- _What is needed_: Only the lines with the string "screenshot" are needed; return each of them from the entries below.

- _Provided records_:
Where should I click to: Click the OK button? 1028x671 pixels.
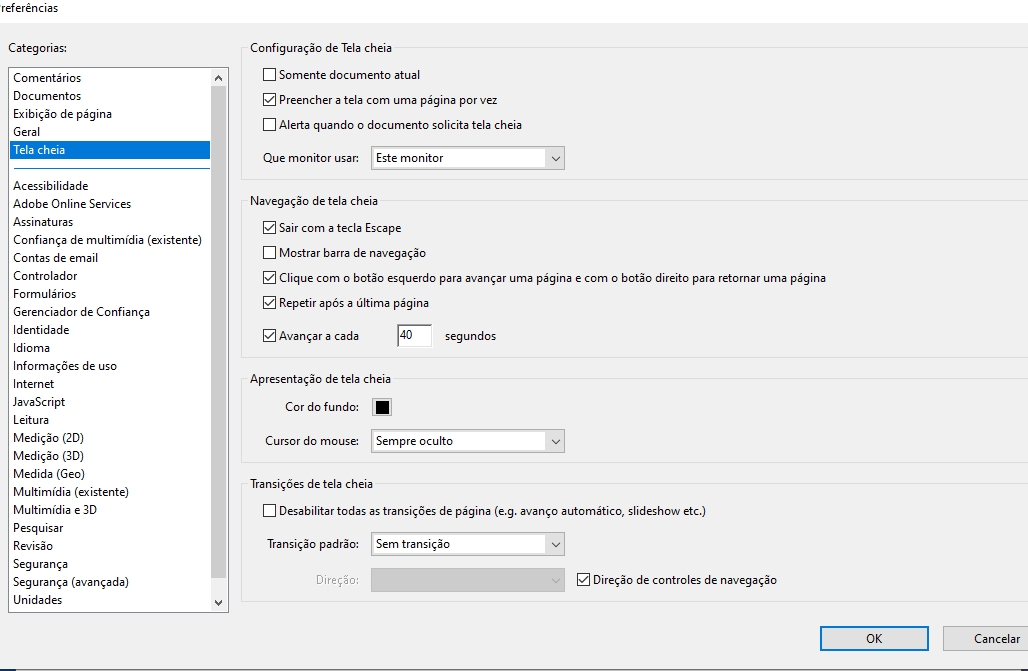[x=874, y=639]
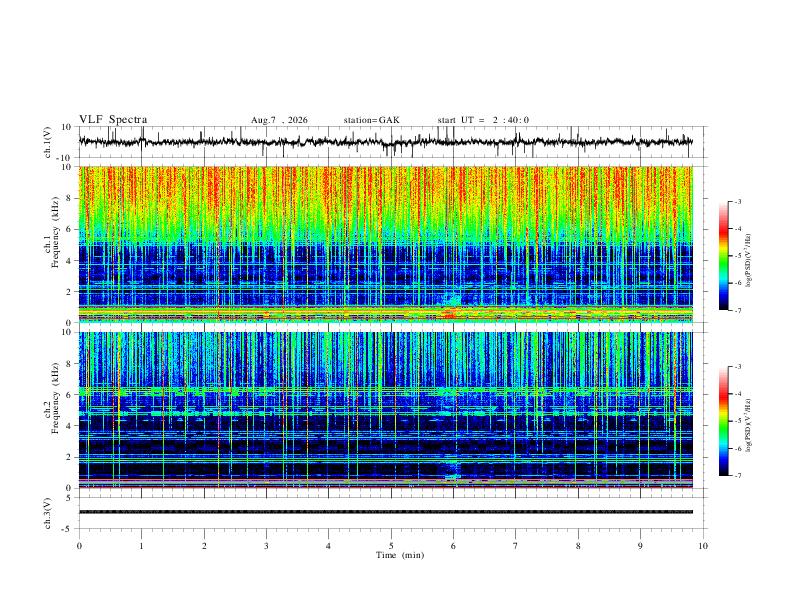Click the 0 minute tick label on time axis

79,546
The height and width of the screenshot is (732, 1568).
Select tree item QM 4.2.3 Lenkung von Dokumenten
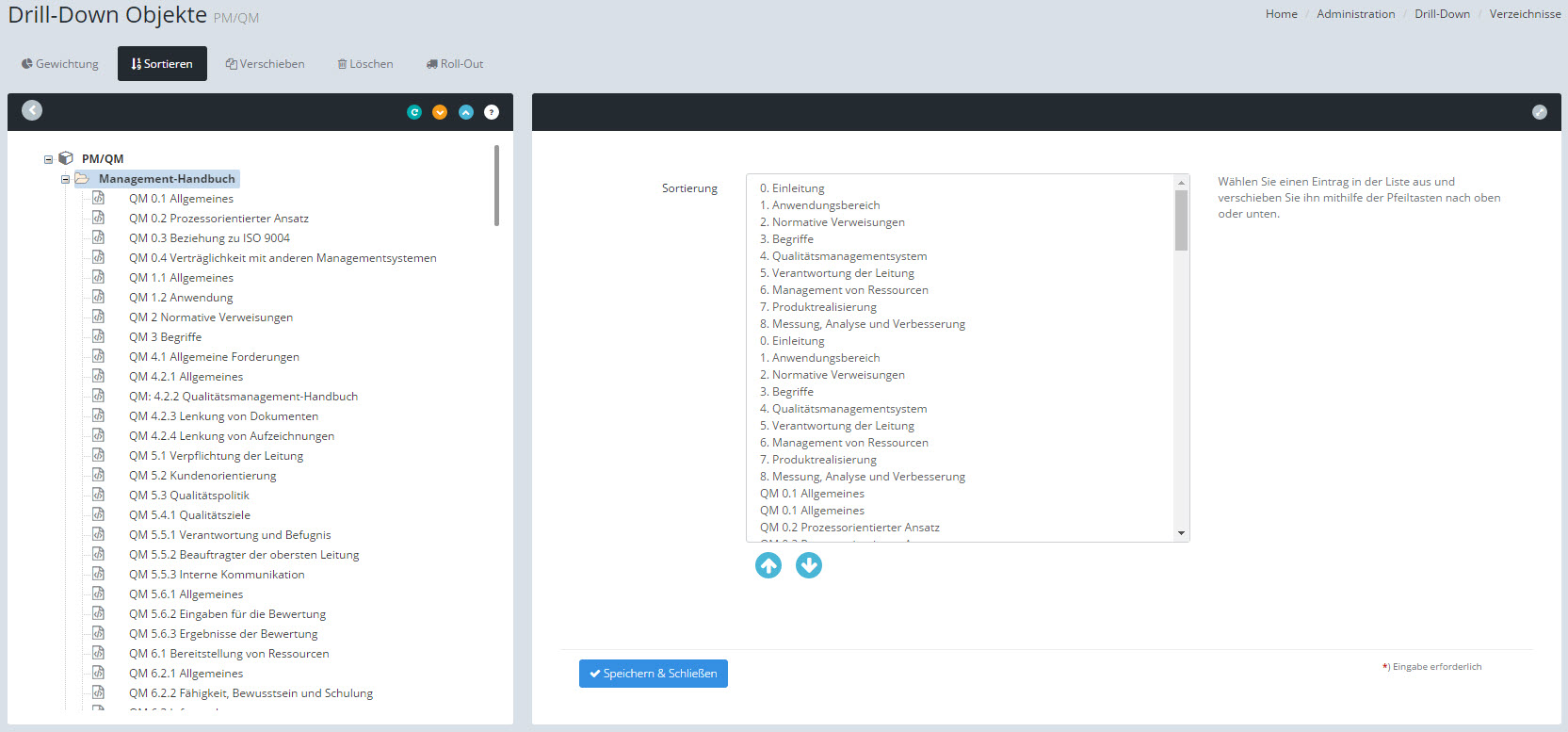[x=223, y=416]
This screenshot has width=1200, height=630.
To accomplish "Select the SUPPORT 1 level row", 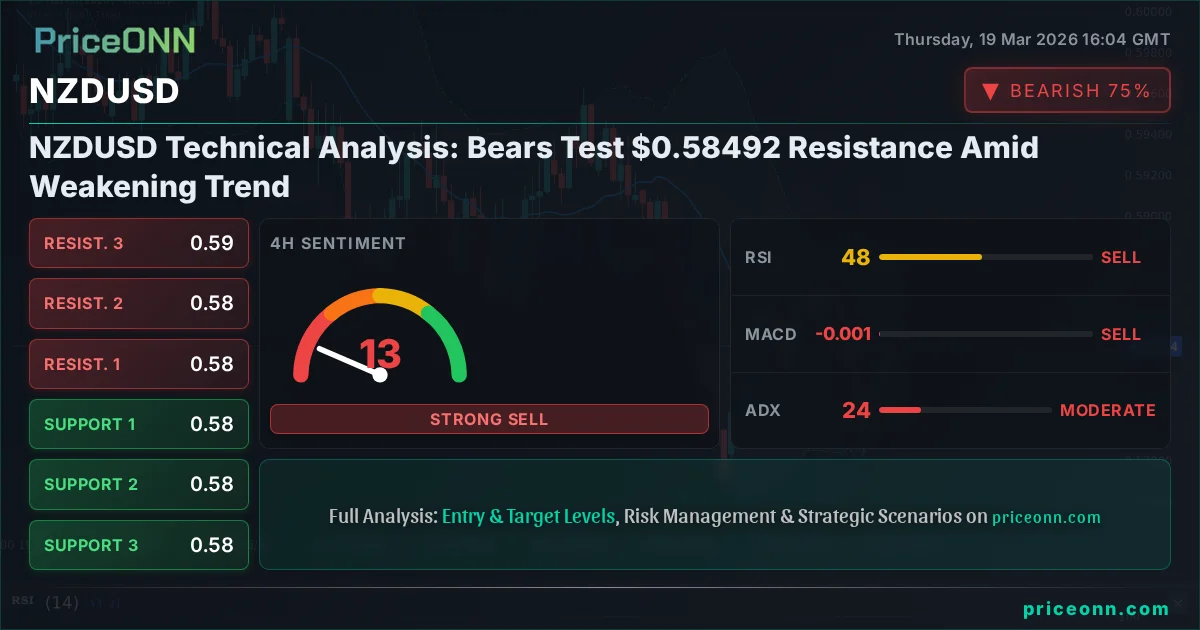I will coord(139,424).
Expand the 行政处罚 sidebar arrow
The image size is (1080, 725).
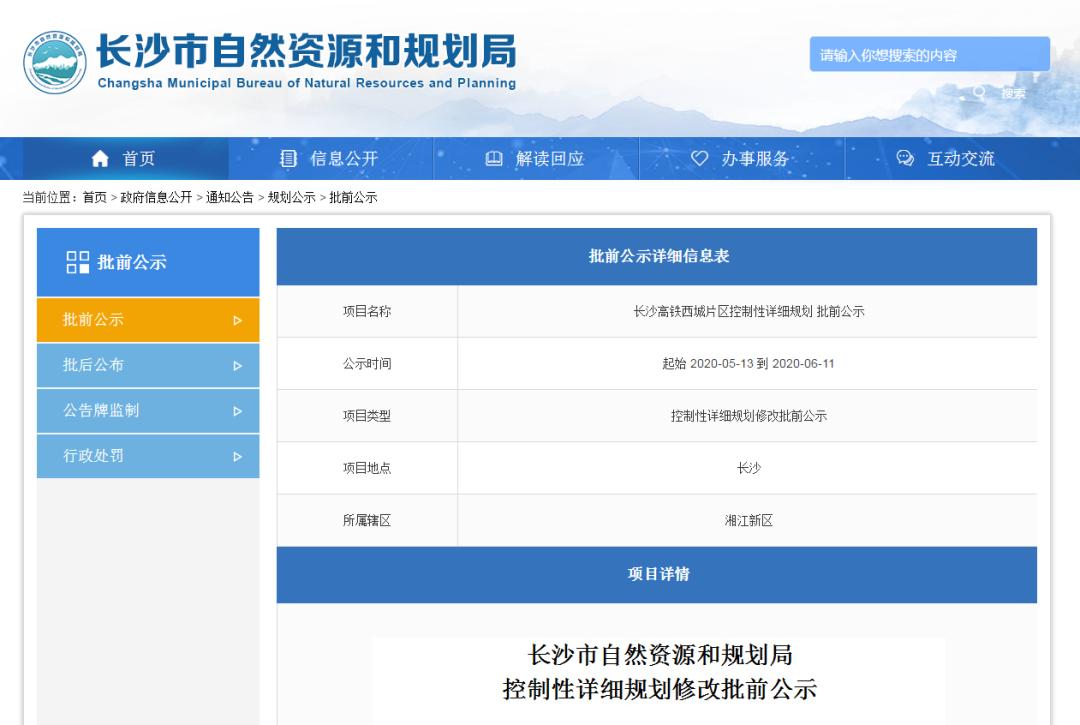pos(237,457)
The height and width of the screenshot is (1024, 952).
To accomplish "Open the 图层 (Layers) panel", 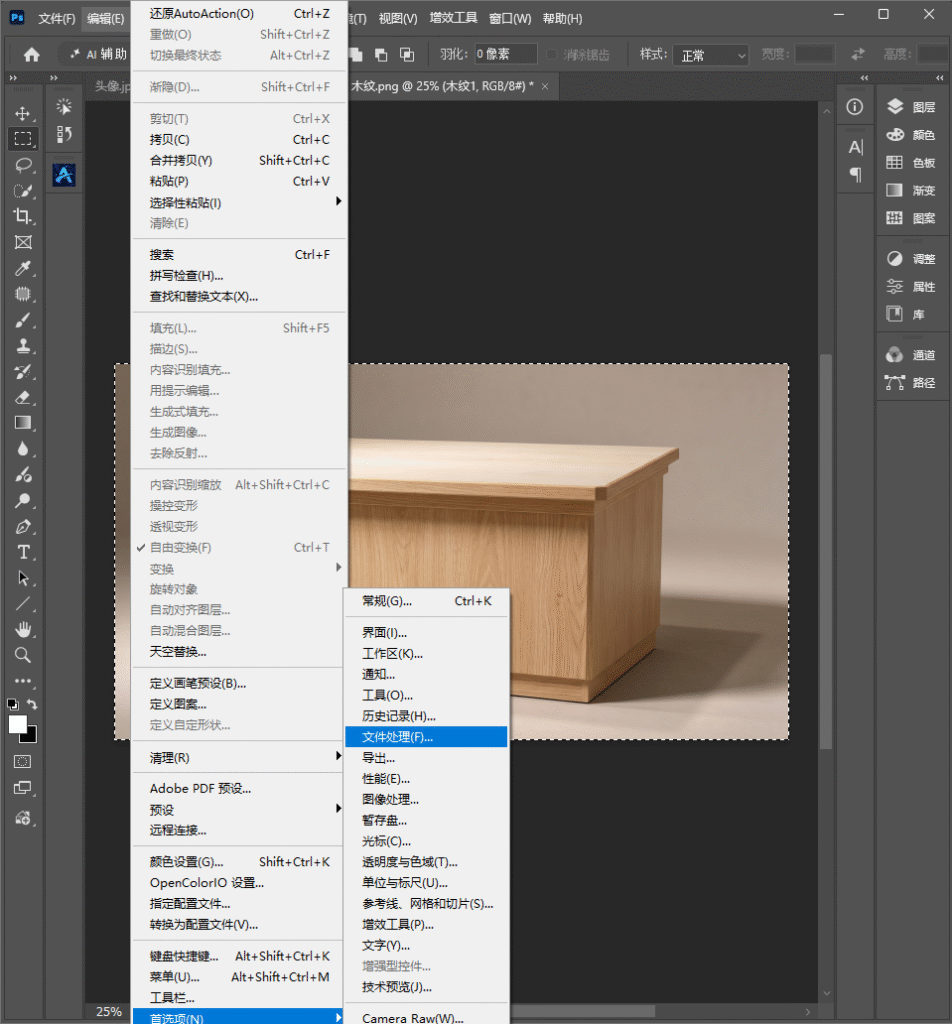I will click(912, 107).
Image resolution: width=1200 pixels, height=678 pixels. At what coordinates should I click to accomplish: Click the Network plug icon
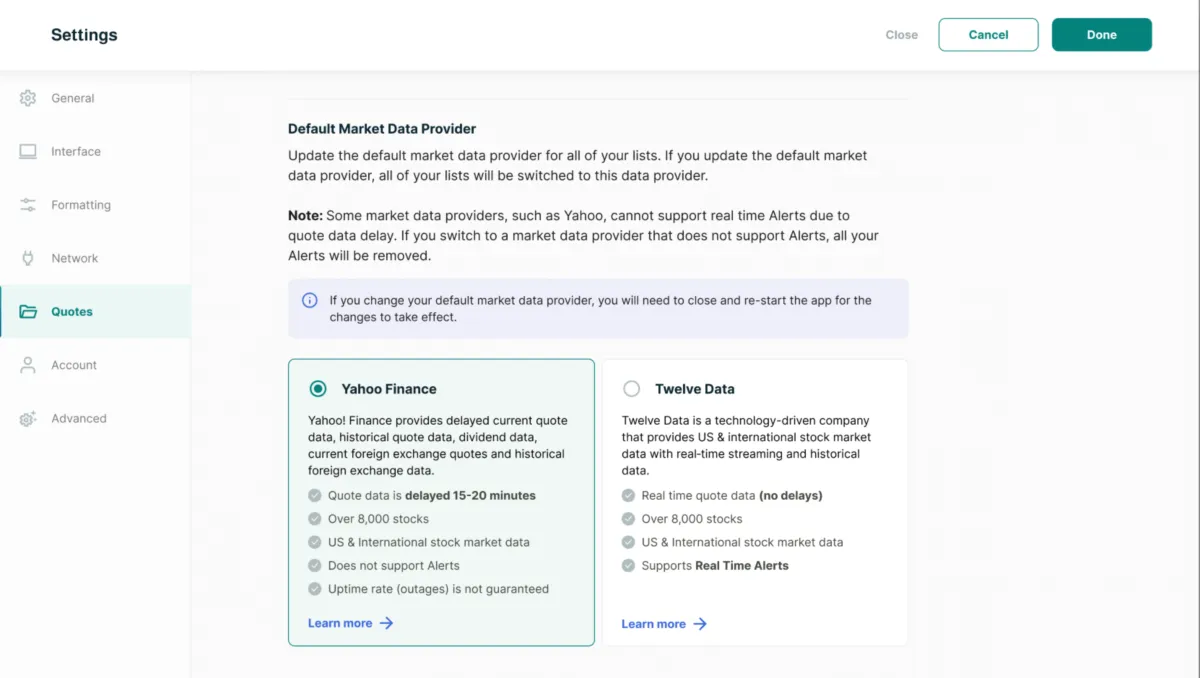28,258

- _Reply_:
The height and width of the screenshot is (732, 1568).
This screenshot has width=1200, height=630.
The height and width of the screenshot is (1024, 952).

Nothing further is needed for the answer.